Teşhis için en az 6 aylık bir sürede şikâyetlerin daimi veya aralıklı olarak varlığı esastır. Ayrıca tanıda karın ağrısı ya da huzursuzluğunun yanı sıra, spesifik ayrım yapılabilmesi için şikâyetlerin tuvalete çıkmak ile rahatlaması, tuvalete gidiş sıklığının değişmesi ve dışkı formasyonunda değişiklik bulgularından en az ikisinin varlığı gereklidir” dedi.
Hastaların iltihap zannettikleri beyaz yoğun küçük akıntının ya da parçacıkların dışkıdaki varlığının adeta bir kural olduğunu belirten Prof.Dr. Ahmet Kemal Gürbüz, hastalık hakkında şu bilgileri aktardı:
"Hastaların bir kısmı tuvalete koşarak gitmek zorunda kalıyor, tuvalette çok uzun süre bekliyor, dışkılamadan sonra halen bağırsaklarının tam boşalmamış olduğunu hissediyor ya da tuvalette aşırı derecede zorlanıyor. Bu şikayetler hastanın hayat kalitesini ciddi şekilde etkilliyor. Ancak şikayetler gece uykusundan asla uyandırmıyor ve ishal hakim tipte dahi hastalarda kilo kaybı gelişmiyor."
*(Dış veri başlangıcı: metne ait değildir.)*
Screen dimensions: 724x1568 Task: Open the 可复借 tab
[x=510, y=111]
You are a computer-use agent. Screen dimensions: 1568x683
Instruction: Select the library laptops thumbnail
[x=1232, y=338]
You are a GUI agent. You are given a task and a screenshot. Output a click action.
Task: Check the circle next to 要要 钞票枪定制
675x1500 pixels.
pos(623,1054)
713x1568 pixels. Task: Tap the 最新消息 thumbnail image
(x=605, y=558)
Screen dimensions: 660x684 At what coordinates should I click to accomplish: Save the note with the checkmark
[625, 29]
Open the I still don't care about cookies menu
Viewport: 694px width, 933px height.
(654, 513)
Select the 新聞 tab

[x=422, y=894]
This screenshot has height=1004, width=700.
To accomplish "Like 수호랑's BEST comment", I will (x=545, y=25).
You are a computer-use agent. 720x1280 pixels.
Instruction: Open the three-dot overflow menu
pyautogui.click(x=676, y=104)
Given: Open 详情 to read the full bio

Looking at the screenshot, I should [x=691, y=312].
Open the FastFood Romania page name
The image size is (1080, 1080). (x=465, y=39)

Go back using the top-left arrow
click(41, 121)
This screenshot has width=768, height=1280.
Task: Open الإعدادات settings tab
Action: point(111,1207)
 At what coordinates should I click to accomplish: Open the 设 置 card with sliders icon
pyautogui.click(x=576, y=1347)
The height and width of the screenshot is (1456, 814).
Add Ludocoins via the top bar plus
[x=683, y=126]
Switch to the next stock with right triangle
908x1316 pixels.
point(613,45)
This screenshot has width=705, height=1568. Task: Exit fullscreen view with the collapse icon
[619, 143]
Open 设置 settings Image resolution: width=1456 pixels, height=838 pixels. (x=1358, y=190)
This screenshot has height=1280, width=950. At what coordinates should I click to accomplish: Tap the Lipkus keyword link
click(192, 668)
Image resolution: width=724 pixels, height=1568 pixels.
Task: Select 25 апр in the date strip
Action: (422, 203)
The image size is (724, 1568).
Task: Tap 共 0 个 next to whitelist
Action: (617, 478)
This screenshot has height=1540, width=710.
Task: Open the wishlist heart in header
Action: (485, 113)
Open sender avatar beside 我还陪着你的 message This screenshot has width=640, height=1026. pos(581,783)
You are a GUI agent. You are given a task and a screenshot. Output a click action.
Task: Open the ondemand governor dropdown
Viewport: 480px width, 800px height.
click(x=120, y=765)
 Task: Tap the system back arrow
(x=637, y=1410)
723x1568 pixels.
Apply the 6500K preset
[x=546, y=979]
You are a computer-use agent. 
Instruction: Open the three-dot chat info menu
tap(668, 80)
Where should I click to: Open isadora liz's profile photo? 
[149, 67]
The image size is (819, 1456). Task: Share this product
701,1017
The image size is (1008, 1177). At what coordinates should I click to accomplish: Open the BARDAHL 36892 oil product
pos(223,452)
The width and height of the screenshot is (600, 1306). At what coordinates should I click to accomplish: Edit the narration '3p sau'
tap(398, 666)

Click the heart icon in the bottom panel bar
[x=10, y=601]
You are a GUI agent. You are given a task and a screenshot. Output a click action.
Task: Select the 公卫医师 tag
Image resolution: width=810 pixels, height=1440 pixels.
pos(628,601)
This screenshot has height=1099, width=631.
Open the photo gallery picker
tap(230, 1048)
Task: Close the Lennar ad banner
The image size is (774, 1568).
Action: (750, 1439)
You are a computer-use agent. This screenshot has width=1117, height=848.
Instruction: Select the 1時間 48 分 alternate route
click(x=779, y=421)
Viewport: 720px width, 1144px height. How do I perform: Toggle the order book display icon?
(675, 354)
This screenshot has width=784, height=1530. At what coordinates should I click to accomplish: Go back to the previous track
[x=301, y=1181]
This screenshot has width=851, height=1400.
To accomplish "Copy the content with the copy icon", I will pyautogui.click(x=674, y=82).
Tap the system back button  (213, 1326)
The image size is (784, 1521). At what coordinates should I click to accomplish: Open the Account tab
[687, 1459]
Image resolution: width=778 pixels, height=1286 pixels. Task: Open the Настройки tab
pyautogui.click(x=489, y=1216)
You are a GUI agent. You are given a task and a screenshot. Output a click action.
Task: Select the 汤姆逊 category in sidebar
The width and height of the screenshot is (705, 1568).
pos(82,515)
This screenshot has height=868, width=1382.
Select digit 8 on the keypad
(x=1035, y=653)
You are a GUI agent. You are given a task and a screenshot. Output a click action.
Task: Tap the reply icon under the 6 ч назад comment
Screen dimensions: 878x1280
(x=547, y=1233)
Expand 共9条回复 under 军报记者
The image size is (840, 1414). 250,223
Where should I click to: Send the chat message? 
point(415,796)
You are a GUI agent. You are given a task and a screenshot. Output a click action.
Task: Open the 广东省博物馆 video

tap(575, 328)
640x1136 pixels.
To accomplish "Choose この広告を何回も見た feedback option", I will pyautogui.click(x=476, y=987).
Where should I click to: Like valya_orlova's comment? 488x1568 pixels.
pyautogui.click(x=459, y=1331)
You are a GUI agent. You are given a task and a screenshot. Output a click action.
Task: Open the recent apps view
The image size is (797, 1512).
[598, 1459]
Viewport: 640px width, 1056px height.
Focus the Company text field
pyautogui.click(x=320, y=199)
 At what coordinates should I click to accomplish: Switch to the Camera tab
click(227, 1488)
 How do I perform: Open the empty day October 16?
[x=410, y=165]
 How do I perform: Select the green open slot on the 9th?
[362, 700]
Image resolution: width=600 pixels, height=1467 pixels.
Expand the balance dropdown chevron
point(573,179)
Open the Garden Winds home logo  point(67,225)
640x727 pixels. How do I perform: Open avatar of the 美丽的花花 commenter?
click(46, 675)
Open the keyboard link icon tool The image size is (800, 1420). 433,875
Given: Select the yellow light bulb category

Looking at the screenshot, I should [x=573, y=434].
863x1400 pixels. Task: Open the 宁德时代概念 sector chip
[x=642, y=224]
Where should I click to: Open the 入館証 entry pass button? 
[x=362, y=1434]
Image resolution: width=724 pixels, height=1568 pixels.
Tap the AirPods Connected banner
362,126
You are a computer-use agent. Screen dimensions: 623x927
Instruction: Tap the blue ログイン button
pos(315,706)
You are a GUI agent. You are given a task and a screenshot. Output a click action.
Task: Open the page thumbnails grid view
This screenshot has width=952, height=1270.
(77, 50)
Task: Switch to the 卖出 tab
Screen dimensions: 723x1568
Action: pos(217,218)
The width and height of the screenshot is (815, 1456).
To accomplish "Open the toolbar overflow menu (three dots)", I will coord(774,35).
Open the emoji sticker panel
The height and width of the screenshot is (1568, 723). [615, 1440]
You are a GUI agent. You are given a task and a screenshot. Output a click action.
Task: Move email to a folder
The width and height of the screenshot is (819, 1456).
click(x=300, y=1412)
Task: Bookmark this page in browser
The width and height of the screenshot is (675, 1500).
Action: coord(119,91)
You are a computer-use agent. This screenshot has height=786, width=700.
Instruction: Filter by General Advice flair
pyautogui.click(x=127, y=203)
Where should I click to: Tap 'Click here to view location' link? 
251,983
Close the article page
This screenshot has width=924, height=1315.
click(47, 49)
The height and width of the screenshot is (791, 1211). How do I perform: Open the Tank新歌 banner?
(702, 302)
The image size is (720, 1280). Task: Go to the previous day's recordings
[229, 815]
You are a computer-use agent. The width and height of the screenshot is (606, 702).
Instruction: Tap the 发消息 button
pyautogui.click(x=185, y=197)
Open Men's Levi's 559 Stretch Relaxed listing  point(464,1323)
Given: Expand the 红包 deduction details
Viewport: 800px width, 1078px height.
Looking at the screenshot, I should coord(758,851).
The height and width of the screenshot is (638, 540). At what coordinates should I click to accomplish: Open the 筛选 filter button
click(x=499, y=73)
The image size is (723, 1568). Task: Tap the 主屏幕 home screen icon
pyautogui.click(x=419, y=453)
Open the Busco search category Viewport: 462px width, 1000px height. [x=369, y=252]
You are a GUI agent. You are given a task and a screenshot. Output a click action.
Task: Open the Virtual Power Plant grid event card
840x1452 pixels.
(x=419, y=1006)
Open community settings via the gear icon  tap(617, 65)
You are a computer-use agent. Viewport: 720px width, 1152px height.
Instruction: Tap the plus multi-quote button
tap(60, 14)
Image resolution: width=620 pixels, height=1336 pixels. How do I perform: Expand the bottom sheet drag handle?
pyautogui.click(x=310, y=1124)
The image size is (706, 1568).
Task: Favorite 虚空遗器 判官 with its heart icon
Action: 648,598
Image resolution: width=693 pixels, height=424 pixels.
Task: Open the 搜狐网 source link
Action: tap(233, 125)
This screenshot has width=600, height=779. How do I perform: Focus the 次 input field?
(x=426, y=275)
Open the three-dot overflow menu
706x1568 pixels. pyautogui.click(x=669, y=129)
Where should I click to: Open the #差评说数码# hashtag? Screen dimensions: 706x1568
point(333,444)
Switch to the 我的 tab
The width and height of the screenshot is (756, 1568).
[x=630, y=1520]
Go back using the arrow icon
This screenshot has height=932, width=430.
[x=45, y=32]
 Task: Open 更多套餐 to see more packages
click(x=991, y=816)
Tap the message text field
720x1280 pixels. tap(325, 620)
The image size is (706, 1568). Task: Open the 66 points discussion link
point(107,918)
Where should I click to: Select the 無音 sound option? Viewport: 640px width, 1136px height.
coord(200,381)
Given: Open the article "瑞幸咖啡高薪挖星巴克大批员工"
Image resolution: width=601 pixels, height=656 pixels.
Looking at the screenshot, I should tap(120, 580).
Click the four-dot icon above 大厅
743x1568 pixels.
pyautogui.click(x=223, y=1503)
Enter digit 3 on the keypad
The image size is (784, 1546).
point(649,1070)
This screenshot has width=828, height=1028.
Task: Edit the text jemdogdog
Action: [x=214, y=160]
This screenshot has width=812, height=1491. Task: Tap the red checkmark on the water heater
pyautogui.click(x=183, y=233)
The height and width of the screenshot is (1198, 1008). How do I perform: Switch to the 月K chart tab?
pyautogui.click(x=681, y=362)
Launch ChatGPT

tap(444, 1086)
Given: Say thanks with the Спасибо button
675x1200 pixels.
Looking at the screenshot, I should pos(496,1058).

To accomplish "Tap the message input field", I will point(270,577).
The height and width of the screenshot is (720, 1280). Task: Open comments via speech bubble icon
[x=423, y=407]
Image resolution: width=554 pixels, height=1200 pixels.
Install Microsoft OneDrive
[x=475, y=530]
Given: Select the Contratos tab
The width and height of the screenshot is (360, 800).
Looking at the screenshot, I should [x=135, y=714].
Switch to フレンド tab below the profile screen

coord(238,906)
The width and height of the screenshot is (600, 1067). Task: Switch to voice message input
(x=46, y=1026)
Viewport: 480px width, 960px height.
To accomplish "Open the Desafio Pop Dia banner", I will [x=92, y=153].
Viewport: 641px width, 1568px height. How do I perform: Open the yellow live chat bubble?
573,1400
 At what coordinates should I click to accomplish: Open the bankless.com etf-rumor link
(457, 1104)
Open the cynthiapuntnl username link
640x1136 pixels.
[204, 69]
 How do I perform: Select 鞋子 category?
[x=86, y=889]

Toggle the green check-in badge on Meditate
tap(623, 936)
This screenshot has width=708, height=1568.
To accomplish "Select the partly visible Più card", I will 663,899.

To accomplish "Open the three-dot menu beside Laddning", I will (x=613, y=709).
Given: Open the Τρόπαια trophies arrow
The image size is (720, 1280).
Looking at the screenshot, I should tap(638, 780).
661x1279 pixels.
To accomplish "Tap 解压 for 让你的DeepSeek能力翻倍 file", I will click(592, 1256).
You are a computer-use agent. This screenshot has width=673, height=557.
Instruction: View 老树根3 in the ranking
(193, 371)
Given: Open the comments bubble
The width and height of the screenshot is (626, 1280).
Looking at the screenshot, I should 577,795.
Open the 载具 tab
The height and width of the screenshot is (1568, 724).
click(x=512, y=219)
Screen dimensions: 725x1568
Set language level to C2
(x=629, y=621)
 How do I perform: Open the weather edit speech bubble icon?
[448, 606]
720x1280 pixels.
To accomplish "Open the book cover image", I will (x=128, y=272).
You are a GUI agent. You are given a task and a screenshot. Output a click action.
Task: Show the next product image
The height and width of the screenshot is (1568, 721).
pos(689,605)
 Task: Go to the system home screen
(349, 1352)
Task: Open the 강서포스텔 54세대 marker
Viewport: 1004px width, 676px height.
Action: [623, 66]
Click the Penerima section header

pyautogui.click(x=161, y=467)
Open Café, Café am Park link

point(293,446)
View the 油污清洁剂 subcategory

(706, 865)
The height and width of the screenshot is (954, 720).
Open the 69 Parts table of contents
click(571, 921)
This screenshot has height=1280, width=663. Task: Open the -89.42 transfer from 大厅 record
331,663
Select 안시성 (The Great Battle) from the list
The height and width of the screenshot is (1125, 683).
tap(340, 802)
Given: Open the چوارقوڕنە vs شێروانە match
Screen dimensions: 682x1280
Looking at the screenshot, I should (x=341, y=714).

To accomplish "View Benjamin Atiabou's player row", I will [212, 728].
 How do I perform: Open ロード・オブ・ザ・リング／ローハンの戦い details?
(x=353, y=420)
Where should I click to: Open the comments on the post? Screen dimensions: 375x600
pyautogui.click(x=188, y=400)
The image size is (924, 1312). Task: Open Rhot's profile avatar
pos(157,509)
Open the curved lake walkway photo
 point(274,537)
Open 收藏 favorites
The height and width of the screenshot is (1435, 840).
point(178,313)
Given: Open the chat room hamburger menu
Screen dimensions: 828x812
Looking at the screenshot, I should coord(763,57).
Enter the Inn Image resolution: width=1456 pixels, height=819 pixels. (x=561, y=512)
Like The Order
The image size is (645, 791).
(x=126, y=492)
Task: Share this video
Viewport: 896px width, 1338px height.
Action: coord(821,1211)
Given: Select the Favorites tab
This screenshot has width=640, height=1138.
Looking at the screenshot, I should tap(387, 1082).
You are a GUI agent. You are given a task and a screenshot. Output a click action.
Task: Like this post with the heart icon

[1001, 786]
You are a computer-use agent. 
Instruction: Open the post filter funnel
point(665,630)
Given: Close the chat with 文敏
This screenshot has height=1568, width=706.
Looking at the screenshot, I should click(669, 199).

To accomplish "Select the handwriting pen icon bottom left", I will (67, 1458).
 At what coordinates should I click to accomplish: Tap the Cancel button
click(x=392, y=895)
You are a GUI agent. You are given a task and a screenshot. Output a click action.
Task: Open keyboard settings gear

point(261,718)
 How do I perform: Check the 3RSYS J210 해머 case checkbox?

Hastalarda karın ağrısının genellikle aralıklarla gelen kramp tarzında olduğunu ve alt karın bölgesini etkilediğini; bazı hastalarda hastalığın dışkı kaçırma ile kendini gösterebildiğini söyleyen Gastroenteroloji Uzmanı Prof.Dr. Ahmet Kemal Gürbüz, “Çoğu hastada sabah tuvalete ilk çıkış son derece sert ve zor olup, bunu 1-2 saatlik zaman sürecinde sık ve yumuşak çıkışlar izler.
Hastalarda derin bir kansızlık ya da demir eksikliği, ciddi iştahsızlık ya da kilo kaybı, dışkıda kan görülmesi ise alarm bulgularıdır. Bu durumda huzursuz bağırsak sendromu dışındaki, hayatı tehdit edici bazı kritik hastalıklar düşünülmeli ve ona göre tetkikler yapılmalı.
Hastalık genellikle geç 10'lu yaşlar ile erken 20’li yaşlarda ortaya çıkar. Eğer semptomlar 40 yaş üstünde ve ani olarak ortaya çıkıyorsa ciddi bir rahatsızlığın olabileceği düşünülerek detaylı araştırmalara gidilmelidir” diye konuştu.
Hastalığın belli bir sebebinin olmadığını ancak hastaların ruhsal yapılarında kaygı bozukluğu bulunduğunun altını çizen Prof. Dr. Ahmet Kemal Gürbüz, “Rahatsızlığı yaşayanların 3’te 2’si kadın hastalardır. Hastalığın temel mekanizmasını, doğuştan gelen anormal bağırsak motilitesi (kasılma/gevşeme hareketleri) oluşturur.
Stresin ise bu durumu artırdığına inanılıyor. Doktor tanı ve tedavisine ihtiyaç duyan IBS hastalarının yüzde 50’den fazlasında depresyon, anksiyete ya da somatizasyon bozukluğunun varlığı biliniyor" bilgisini verdi.
Huzursuz bağırsak sendromuna karşı ilaç tedavisi, bazı diyet kısıtlamaları ve psikolojik tedavinin uygulandığını vurgulayan Prof.Dr. Gürbüz, “Tüm tedavi alternatiflerinin bir arada uygulanması başarı şansını artırıyor. Doğru tedavi için tecrübeli ve hastasından usanmayan, hastasına sürekli olarak bu hastalığı yeneceği ümidini vermeyi ilke edinmiş gastoenterologlara ihtiyaç var” açıklamasında bulundu.